A responsabilidade do sócio na falência da empresa Limitada
No dia 27 de janeiro de 2020, foi amplamente divulgada entre a comunidade jurídica a notícia de que o presidente do Superior Tribunal de Justiça havia concedido liminar para suspender uma penhora realizada sobre o imóvel do ex-presidente da VASP, Wagner Canhedo, por ter entendido que a decisão da penhora, dada em uma execução individual, havia violado “a competência da vara de falência”.
Com igual intensidade, porém, foi divulgada, no dia 11 de fevereiro de 2020, decisão do TRT-SC(RO nº 0000634-94.2014.5.12.0050) que destaca precedentes do Tribunal Superior do Trabalho que reconhecem que a Justiça do Trabalho pode redirecionar a execução de ações judiciais contra sócios de empresa falida.
Uma leitura superficial de tais notícias, desse modo, sem que se promova uma análise adequada do conteúdo das decisões envolvidas, pode levar o leitor a presumir uma (inexistente) contradição entre o posicionamento do STJ com o do TST.
Eis, então, o objetivo deste texto: condensar tais notícias de modo a ofertar ao leitor uma visão mais acertada sobre o entendimento jurisprudencial quanto ao tema “responsabilidade de sócio de empresa falida”.
Pois bem.
Em primeiro lugar há que se destacar que, em regra (sim, esta é a regra!), os sócios de uma empresa constituída sob formato em que os sócios possuam responsabilidade limitada não respondem por dívidas contraídas pela empresa (daí a naturalidade em se pedir a autofalência, instituto ainda pouco utilizado pelas empresas nacionais).
Para que o sócio, destas espécies de empresas, responda pelas dívidas relacionadas na falência, é de bom alvitre destacar, faz-se necessário o ajuizamento da ação de responsabilidade prevista no art. 82 da Lei n. 11.101/2005 ou, como tem autorizado parte da doutrina e alguns precedentes, a instauração de Incidente de Desconsideração da Personalidade Jurídica – IDPJ (art. 133 do CPC), em ambos os casos perante o Juízo Falimentar.
Com efeito.
Destacada essa premissa, podemos avançar e registrar que caso não esteja tramitando, perante o juízo falimentar, a mencionada Ação de Responsabilidade ou IDPJ, não há óbice que nas ações de execuções individuais (suspensas tão somente quanto à empresa) o juiz da causa promova a Desconsideração da Personalidade Jurídica para alcançar o patrimônio do sócio naquele processo específico.
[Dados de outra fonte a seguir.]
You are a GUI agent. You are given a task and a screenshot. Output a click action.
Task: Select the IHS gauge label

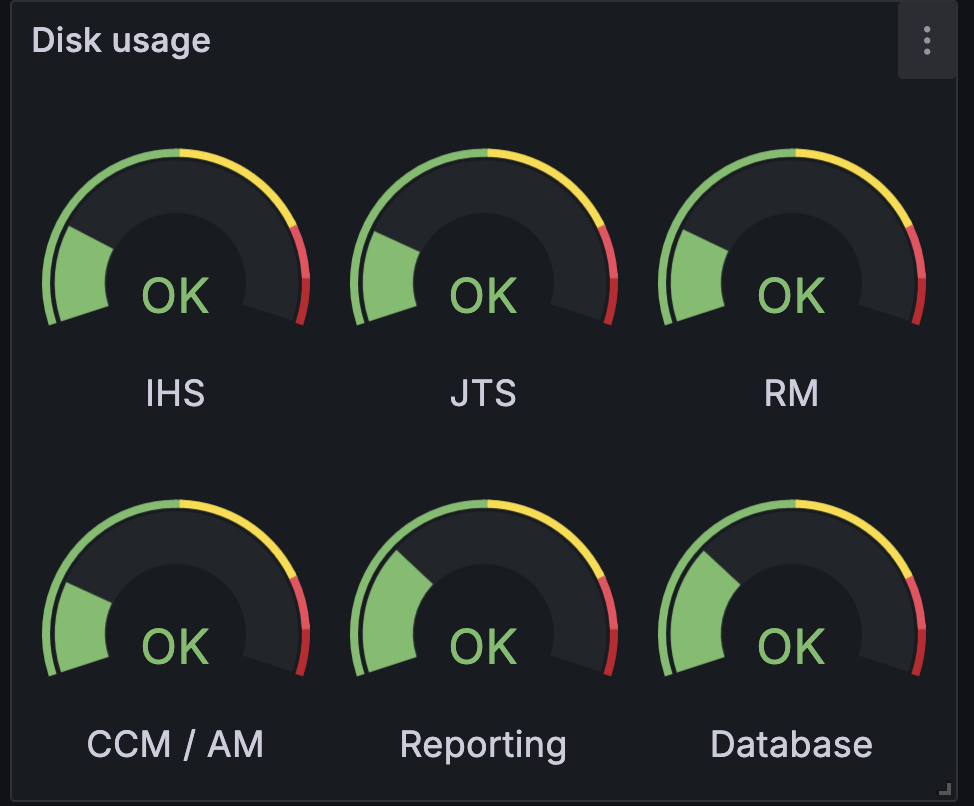click(x=175, y=393)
É esse o cerne harmônico da decisão do RO nº 0000634-94.2014.5.12.0050 com a jurisprudência dominante do STJ, que passa a ser melhor apresentada.
Caso, no entanto, esteja tramitando perante o juízo falimentar uma Ação de Responsabilidade ou IDPJ visando apurar a responsabilidade dos sócios pelas dívidas da empresa falida, há que se reconhecer a impossibilidade de promoção de qualquer ato dos demais juízos de imersão no patrimônio dos seus sócios. Explica-se.
Uma vez que se esteja apurando a responsabilidade dos sócios pelas dívidas (todas elas) de uma empresa falida, possibilitar atos de penhora e constrição de bens de sócios em execuções de credores específicos certamente acarretaria em um indesejável prejuízo à igualdade de tratamento de credores de empresa falida (par conditio creditorum).
Ora, se os sócios de uma empresa falida praticaram atos abusivos ou fraudulentos, que estão sendo apurados perante o juízo falimentar e cuja procedência acarretará na responsabilidade pessoal dos sócios por todas as dívidas, o aconselhável (pela interpretação sistemática do sistema falimentar) é que se suspenda qualquer ato de constrição realizado em juízos distintos do falimentar, de modo a garantir que o patrimônio dos sócios permanecerá intacto até a resolução da discussão perante o juízo falimentar, assegurando que, em caso positivo, esse patrimônio seja utilizado para pagar os credores seguindo a ordem de preferência prevista na legislação.
Não se pode ter dois juízos distintos analisando o futuro de um único patrimônio para arcar com uma mesma dívida de um mesmo credor! Ainda mais quando autorizar a discussão fora do juízo falimentar significar dar liberdade para uma corrida individual em busca do patrimônio de um sócio que tenha praticado atos abusivos que impactam em todos os credores de uma empresa falida.
Esta é, em linhas finais, a exata compreensão da jurisprudência atual de nossos Tribunais Superiores. É assim, outrossim, que entendeu o Superior Tribunal de Justiça em Conflito de Competência (CC 159183/DF – 2018/0147615-5) no qual atuei representando a Suscitante, onde se declarou como “competente para qualquer ato de constrição ou alienação de bens ou valores da suscitante, na execução referida nos autos, o Juízo de Direito da Vara de Falências e Recuperações Judiciais do Distrito Federal”, justamente por estar tramitando, neste juízo, Ação de Responsabilidade.
Caso não estivesse, repita-se, não haveria óbice para desconsiderações em processos individuais, apenas sendo impossibilitada a discussão individual quando tal apuração, conforme analisado neste texto, estiver sendo realizada no juízo universal da falência, em respeito à igualdade dos credores.
Leonardo Honorato Costa – Advogado e sócio do GMPR – Gonçalves, Macedo, Paiva & Rassi Advogados.